A day after Minister for Steel, Chemicals and Fertiliser Ram Vilas Paswan told Parliament that steel prices would come down by Rs 500 a tonne on account of the 2 percentage point reduction in Cenvat, makers of flat and long products quietly raised prices by Rs 1,500 to Rs 3,000 a tonne on March 4.
Producers have raised prices by Rs 1,500 to Rs 3,000 a tonne for long products, which are used in the construction industry. For flat products, which go into consumer durables and automobiles, the increase is Rs 2,500 to Rs 3,000 a tonne. The price increase kicks in with immediate effect and has been implemented by both public and private sector producers.
However, apart from Tata Steel, the world’s sixth largest steel producer, and cold-rolled and galvanised steel maker Uttam Galva Steels, no producer is officially acknowledging the price rise.
“We were waiting for the meeting with the steel minister.
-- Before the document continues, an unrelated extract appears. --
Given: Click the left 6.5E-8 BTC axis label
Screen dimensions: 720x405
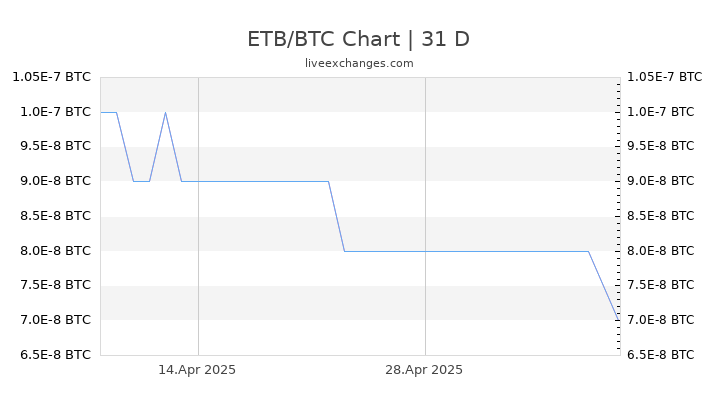Looking at the screenshot, I should 56,355.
Even though the agenda for the meeting was review of projects, we were expecting some directive on prices,” said an industry source.
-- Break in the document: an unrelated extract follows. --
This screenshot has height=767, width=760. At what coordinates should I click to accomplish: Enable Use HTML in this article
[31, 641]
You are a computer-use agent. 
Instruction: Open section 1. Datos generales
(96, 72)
Paswan, however, told an Assocham meeting in Mumbai yesterday that his ministry would not intervene in pricing decisions owing to the strong criticism it has attracted on this account.
He, however, qualified the statement by saying that non-interference would hold if steel producers did not raise prices at a higher rate than the rise in input costs.
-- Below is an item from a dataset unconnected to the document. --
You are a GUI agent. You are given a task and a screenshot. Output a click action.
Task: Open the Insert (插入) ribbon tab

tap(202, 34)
With this increase, the ruling price of TMT bars, a widely-used long product segment, now stands at Rs 43,000 a tonne and that of hot rolled coil (HRC) in flat products around Rs 42,000 a tonne.
Yesterday’s price rise comes a month after steel producers partially rolled back prices in February at Paswan’s behest. Prices had been raised by Rs 600 to Rs 900 a tonne in January and again by an average of Rs 2,500 a tonne in February on account of steep increases in raw material costs such as coking coal and iron ore. Producers were made to roll back prices by Rs 500 a tonne for TMT bars and rounds and Rs 1,000 a tonne for other products.
Costs between April 2007 and January 2008 had increased by Rs 6,000 to Rs 7,000 per tonne. Government-owned NMDC Ltd, the main domestic supplier of iron ore, raised prices 48 per cent in October and another increase of at least 65 per cent is expected in April, in line with the international iron ore prices.
Most steel producers without captive mines source their iron ore from NMDC.
Spot coking coal prices between April and February have almost doubled and international companies are looking at a 40 to 50 per cent increase in prices from April 2008.